How Meditation Helped Me Regulate Stress and Anxiety

It’s hard enough for people without bipolar to manage stress and anxiety.  The act of meditating can be an enormous help in regulating our moods. 


By Jess Melancholia


Unfortunately, I never learned how to deal with stress and anxiety when I was growing up. My parents would stress over everything, from finances to food.   Over time, I learned that the best way to handle your problems was to react to them without thinking. Despite how much I love my parents, I honestly wish they had either shielded me from their reactive nature or taught me the correct way to handle stress and anxiety.

That being said, I’ve been struggling with stress and anxiety for as long as I can remember. In college, it escalated to the point where I had to quit my job to focus on school full time in order to keep my grades up. Not only did that put an undue burden on my finances, it also made it harder to socialize with others. This resulted in many nights spent studying alone.

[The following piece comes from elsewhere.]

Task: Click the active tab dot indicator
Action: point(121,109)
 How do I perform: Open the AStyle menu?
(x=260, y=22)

After graduation, I carried those same “problem-solving” skills with me into the workforce. Long hours and late shifts had me on edge and angry. I’d take my frustrations home which created havoc in my marriage. By that time, my emotions had amplified to levels I’ve never experienced before. Because of that, I was diagnosed with bipolar disorder.

Over time I found a psychiatrist and therapist, started taking medications, and educated myself on the bipolar symptoms: mania, depression, and all the fun stuff that comes with the characteristic mood swings. However, I never was able to reach the mental stability that I noticed others with bipolar were able to reach. After going through a couple more therapists, I was able to land one that finally understood me. From her, I learned the art of meditation.

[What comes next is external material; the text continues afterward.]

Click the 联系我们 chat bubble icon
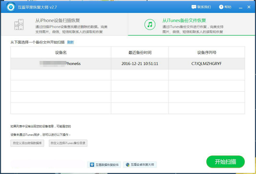 pos(194,7)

Essentially, meditation is nothing more than allowing yourself to relax and focus on issues within yourself and your body. There is a meditation for just about anything from insomnia to anxiety to attachment issues. I tend to meditate for any and every issue I’m having. In fact, my therapist is also a licensed meditation instructor and has been hosting classes for the psychiatric center she works at. Every week I go to meditation class and every week I have a therapy session that ends in meditation. Over the past few weeks, my stress levels have shot down, I’m better able to manage my emotions, I hardly have any panic attacks anymore and they’re not as drastic, etc.

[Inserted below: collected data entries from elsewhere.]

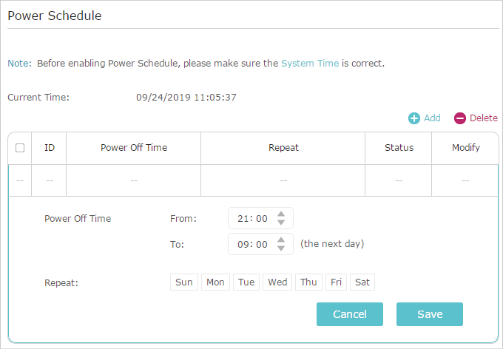
Task: Tick the select-all checkbox in table header
Action: pos(20,148)
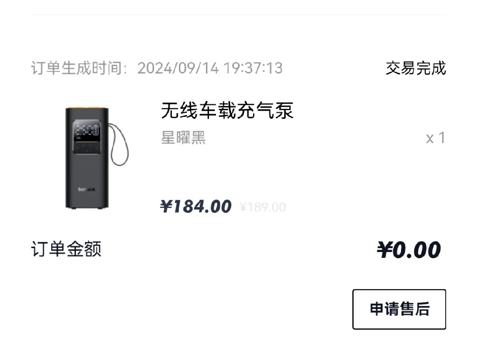Image resolution: width=477 pixels, height=357 pixels.
Task: Click the battery indicator on the pump screen
Action: point(96,130)
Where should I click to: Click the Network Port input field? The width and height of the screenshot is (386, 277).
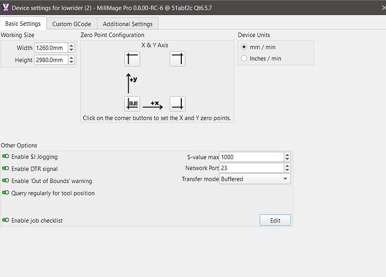(x=251, y=168)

I do want to make a few important points about this topic. For starters, I’m not a doctor and I’m not giving medical advice. There is no substitution for medication and you shouldn’t stop taking your medication unless instructed by a medical doctor. Meditation is a supplement and cannot (and should not!) replace your medication.

Secondly, the positive results the other patients and I are experiencing from the meditation classes are solely based on our own efforts and won’t necessarily work for everyone. The whole idea is that you need to focus internally, rather than on the external problems going on in your life. With that being said, there isn’t any reason for meditation to heal the body or eliminate anxiety–those are side effects of relaxation, supported by scientific studies. Stress tends to lead to a variety of issues from heart disease to car accidents. If there is a way for you to manage your stress better, it only makes sense you’ll have less stress overall.

Finally, you get what you put into it. Meditation didn’t do anything for me when I first started. I had to keep doing it over and over again and really focus in order to start reaping the benefits of it. To be perfectly honest, sometimes I don’t want to meditate. I’m busy too. But what I try and make sure I do is find 5 minutes–just 5 short minutes–to sit and be calm and breathe deeply. I find when I force myself to make the time, I feel immensely better.

Hopefully you’ll find time to add meditation to your daily routine. There are several apps with free guided meditations that help with a variety of issues. It’s definitely helped me with my moods and triggers and given me peace of mind.